Bcp the data to a file using a query to generate the resultset. Depending on the format you write into, you will need to load the data back into SQL Server to read it (i.e. -n format).
SqlPackage can extract both the schema and the data for a whole database (either SQL DB or SQL Server box running on premises or in the cloud).
SSIS can extract specific data and write it to several file formats. Since SSIS is included with SQL Server box, this strategy makes the most sense with SQL Server on premises or in a cloud based VM.
ADF has the ability to extract data from SQL Server and write it into Azure Data Lake directly and since it is a cloud service, it makes the most sense to archive data for any cloud-based SQL Server. Storing the data in parquet format takes advantage of column level compression, while avro (or orc) are row-based data stores which are a bit easier to use for row based datasets.
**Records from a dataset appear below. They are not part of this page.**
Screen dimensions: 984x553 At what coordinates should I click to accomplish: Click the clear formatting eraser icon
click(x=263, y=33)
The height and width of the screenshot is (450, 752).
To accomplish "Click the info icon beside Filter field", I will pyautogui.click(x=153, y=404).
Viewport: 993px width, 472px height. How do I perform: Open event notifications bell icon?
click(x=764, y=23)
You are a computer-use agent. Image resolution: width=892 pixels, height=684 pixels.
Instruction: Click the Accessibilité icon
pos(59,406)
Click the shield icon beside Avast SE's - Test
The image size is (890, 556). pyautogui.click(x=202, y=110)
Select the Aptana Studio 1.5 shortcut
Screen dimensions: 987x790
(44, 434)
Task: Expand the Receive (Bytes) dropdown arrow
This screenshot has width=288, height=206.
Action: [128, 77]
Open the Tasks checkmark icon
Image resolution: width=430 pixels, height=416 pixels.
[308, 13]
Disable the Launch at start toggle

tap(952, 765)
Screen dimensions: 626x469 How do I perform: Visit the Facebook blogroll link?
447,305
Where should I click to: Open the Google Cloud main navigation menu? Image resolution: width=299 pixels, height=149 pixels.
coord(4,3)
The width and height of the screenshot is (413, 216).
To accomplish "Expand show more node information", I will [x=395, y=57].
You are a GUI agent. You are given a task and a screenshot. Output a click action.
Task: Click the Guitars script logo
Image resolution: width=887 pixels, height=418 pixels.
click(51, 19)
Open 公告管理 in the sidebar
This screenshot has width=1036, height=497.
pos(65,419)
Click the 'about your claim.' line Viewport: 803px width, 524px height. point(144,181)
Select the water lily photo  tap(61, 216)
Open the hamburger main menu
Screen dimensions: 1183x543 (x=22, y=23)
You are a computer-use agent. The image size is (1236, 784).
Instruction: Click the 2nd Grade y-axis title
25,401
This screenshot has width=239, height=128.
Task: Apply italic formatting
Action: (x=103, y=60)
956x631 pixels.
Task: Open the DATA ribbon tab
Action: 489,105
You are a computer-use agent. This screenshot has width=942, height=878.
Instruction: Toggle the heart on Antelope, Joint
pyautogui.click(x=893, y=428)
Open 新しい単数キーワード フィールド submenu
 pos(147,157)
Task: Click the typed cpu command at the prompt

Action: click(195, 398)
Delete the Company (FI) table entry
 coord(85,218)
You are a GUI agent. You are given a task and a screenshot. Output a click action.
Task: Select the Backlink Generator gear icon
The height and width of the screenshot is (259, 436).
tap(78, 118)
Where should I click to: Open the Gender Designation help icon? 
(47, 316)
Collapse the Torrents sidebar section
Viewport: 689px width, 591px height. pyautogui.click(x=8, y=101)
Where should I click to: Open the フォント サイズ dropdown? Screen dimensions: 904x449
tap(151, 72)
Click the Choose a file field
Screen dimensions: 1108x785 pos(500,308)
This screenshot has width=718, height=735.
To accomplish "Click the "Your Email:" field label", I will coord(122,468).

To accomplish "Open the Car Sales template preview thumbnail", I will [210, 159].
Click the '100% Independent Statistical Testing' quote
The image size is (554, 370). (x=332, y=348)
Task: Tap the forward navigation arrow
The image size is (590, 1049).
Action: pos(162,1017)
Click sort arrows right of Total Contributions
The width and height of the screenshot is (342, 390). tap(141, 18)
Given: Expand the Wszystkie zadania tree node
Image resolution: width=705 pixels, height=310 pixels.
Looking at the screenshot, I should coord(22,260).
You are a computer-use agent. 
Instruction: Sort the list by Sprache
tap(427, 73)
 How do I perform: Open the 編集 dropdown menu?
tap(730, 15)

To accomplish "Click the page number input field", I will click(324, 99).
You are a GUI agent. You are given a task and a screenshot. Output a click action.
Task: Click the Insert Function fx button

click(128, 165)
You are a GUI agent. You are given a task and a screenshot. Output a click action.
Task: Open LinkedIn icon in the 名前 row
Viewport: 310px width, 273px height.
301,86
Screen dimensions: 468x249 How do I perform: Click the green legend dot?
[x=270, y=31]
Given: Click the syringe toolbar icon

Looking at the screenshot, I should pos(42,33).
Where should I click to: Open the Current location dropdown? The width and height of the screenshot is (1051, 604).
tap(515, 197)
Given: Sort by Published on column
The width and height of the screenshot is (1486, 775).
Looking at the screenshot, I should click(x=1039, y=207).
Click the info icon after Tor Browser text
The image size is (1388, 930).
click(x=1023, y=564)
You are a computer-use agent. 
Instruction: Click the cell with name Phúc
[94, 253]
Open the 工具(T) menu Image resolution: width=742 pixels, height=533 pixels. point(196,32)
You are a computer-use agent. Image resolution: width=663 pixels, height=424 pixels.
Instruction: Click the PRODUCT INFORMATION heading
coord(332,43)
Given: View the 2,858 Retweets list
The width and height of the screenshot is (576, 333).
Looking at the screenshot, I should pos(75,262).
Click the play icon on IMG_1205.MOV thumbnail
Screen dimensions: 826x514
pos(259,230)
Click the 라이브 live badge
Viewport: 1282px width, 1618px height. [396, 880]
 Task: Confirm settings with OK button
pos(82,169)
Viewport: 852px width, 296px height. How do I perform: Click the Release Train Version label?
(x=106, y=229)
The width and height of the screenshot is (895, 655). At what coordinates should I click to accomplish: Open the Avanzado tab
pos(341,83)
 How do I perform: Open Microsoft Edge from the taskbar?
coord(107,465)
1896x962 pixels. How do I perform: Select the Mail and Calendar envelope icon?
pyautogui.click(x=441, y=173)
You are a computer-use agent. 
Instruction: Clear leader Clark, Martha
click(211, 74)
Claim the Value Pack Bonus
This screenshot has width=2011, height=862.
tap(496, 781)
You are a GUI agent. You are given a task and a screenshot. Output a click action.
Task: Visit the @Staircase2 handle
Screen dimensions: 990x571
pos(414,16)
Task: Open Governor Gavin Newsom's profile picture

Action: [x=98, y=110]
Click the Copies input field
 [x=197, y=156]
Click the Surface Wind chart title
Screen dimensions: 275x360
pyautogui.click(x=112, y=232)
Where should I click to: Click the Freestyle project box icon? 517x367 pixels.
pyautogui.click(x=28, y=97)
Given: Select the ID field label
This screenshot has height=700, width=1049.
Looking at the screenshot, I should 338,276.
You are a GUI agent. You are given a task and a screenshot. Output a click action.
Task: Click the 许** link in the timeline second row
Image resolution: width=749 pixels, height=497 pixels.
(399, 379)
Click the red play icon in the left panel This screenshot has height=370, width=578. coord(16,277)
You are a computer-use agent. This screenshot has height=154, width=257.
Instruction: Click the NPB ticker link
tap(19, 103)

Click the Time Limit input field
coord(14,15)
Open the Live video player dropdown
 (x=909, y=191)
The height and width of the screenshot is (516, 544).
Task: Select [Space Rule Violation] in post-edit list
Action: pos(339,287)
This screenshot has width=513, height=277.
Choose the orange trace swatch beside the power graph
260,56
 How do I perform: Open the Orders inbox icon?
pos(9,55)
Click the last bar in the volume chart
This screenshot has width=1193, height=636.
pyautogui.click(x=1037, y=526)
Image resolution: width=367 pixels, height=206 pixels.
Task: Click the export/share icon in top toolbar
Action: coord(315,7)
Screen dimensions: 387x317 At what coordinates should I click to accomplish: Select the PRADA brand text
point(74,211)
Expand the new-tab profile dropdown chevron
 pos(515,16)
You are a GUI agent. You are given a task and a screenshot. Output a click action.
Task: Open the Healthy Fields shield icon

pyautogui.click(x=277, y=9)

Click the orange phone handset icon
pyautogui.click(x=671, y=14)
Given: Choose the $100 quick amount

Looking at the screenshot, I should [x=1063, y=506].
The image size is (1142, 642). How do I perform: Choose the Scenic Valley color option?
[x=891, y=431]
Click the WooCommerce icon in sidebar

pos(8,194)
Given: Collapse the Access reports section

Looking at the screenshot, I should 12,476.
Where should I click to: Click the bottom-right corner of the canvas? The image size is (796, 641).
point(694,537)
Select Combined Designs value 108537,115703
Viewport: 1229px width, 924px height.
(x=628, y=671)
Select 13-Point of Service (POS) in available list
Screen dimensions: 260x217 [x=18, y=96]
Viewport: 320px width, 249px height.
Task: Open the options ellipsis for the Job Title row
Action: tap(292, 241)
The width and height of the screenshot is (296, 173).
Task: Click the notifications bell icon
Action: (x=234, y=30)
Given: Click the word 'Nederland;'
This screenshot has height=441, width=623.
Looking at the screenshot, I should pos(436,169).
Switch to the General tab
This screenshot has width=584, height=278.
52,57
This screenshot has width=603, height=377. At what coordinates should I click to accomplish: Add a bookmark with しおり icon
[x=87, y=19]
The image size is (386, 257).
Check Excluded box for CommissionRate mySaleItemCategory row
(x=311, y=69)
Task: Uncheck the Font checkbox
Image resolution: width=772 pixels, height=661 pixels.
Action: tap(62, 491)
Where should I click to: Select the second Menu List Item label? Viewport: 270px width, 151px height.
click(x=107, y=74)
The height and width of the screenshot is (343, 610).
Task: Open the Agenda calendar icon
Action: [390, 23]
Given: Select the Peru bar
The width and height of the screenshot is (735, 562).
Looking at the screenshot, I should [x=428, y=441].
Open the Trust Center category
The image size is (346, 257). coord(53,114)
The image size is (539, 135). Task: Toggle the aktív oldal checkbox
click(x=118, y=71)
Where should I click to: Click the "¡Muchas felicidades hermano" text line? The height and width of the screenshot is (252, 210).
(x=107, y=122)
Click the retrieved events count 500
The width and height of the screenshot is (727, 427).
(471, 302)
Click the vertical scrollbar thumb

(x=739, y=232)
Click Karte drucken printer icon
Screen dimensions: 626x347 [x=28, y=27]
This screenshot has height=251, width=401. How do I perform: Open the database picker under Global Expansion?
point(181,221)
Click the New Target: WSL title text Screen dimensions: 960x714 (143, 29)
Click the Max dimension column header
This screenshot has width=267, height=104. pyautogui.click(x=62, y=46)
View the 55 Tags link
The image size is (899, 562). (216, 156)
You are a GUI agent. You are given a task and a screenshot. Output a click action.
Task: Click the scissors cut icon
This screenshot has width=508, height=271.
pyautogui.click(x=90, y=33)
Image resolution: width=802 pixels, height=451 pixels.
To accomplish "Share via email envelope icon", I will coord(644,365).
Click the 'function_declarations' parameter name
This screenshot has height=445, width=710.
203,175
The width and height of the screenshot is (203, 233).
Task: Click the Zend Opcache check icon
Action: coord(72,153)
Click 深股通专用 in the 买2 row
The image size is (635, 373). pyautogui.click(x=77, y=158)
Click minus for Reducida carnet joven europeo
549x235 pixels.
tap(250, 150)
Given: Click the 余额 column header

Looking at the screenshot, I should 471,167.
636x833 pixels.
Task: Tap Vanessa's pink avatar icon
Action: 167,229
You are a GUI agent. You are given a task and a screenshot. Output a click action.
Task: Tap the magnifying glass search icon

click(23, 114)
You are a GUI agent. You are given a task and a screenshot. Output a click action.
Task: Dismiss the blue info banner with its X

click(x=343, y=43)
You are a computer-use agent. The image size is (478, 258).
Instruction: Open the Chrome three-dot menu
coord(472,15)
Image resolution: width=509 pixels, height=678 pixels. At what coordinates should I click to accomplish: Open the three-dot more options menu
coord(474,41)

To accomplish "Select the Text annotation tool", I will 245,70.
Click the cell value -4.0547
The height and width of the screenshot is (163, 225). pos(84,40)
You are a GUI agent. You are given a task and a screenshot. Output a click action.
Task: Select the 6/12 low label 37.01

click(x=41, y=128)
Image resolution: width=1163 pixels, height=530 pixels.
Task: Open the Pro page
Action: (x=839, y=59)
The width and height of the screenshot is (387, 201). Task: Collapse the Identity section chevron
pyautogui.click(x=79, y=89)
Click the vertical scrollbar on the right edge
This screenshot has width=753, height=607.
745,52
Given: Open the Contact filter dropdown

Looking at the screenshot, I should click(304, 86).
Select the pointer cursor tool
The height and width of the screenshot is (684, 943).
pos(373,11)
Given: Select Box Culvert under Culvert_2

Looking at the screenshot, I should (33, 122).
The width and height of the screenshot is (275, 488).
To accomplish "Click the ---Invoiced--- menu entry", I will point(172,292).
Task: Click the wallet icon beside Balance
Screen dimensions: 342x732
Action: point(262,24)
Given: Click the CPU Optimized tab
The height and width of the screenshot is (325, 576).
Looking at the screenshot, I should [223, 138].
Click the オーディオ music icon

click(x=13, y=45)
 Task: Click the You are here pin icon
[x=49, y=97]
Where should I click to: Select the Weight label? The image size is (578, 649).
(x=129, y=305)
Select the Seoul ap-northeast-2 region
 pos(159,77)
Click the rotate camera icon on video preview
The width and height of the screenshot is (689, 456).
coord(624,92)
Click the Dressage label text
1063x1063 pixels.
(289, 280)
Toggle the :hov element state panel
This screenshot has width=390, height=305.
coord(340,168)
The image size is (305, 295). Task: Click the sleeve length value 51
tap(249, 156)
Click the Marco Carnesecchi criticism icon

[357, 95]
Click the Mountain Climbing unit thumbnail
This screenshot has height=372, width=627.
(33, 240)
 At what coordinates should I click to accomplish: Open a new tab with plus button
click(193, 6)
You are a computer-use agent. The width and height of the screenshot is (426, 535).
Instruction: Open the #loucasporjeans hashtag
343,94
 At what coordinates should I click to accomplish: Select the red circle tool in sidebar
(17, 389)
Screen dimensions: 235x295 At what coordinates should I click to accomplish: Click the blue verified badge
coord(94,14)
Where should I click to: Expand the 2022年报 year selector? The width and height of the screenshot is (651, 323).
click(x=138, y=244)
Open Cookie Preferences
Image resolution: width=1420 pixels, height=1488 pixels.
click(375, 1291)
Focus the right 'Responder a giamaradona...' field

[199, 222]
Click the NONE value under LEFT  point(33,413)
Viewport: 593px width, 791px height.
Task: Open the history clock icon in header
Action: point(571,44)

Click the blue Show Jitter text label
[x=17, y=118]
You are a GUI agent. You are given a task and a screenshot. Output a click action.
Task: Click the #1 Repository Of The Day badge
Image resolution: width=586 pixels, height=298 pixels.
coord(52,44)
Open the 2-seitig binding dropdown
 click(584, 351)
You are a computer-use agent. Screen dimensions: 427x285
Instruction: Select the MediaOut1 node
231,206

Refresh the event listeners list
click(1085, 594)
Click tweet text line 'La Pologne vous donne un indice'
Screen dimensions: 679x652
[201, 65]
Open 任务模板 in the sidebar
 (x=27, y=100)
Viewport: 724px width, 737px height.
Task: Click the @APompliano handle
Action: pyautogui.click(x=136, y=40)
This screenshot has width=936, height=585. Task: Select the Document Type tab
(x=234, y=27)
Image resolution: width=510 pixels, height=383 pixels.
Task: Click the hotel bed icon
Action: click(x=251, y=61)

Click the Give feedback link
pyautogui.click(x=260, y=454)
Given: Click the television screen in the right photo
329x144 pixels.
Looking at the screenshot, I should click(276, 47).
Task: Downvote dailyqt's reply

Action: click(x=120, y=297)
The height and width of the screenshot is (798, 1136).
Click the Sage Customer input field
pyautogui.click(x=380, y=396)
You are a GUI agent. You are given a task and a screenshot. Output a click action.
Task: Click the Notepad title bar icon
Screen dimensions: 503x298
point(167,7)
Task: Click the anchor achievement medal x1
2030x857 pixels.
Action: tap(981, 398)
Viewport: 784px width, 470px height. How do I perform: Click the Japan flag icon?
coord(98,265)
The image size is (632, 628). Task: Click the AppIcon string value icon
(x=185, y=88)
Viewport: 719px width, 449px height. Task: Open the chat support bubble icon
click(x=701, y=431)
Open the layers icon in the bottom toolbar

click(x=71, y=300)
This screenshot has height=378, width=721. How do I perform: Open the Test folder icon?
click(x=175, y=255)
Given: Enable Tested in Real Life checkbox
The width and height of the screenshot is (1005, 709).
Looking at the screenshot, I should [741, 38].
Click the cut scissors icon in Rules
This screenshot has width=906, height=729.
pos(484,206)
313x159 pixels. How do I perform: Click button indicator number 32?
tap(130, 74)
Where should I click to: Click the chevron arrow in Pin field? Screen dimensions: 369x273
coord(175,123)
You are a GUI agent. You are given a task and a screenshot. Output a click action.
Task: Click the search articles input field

Data Access to Data in Cold Storage
Data stored in ADLS in certain file formats (csv, parquet, orc) can be accessed using external tables by SQL Server box product using Polybase. Azure Synapse can also use external tables to access files in ADLS.
For both Azure SQL DB and MI, an external data source can be used to access files in blob storage/ADLS, but only to bulk load them back into a database (not create an external table, although this feature is coming in MI).
Another strategy for exposing ADLS data to MI might be to create an Azure SQL Virtual Machine and use Polybase to expose this data to the SQL Server engine and use the linked server capability from MI to connect to the SQL VM.